The problem: Rewrite the rows below, replacing "screenshot" with "image" and keeping everything else the same. Omit the pictures from your version.

Raw records:
_ _ _ _ _ _ _

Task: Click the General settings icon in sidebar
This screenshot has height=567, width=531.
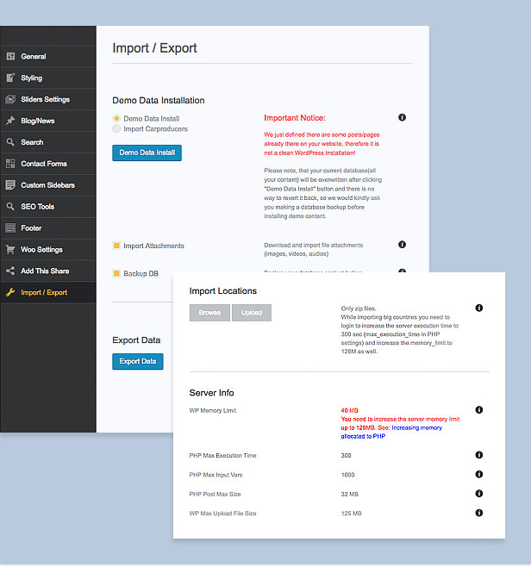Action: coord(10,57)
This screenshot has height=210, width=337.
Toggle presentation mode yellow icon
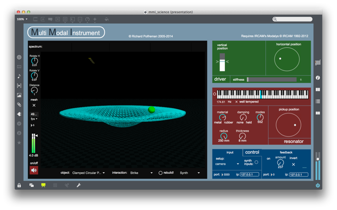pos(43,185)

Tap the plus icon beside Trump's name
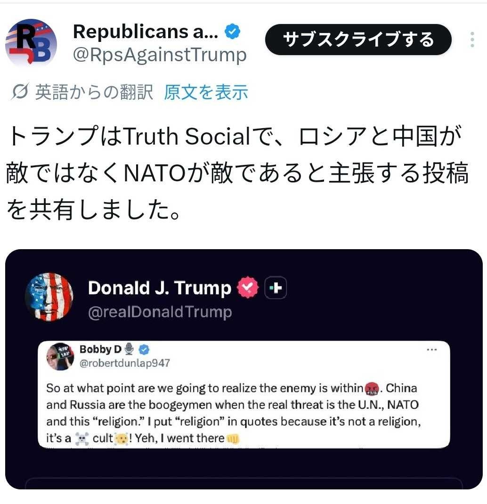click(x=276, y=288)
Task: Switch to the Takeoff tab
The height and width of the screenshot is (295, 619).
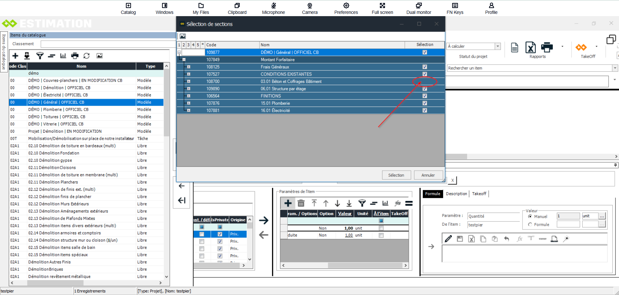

_ _ _ _ _ _ _

The reply:
Task: Click the General settings icon in sidebar
This image has height=567, width=531.
Action: coord(10,57)
This image has height=210, width=337.
Toggle presentation mode yellow icon
pos(43,185)

Tap the plus icon beside Trump's name
click(x=276, y=288)
Task: Switch to the Takeoff tab
The height and width of the image is (295, 619).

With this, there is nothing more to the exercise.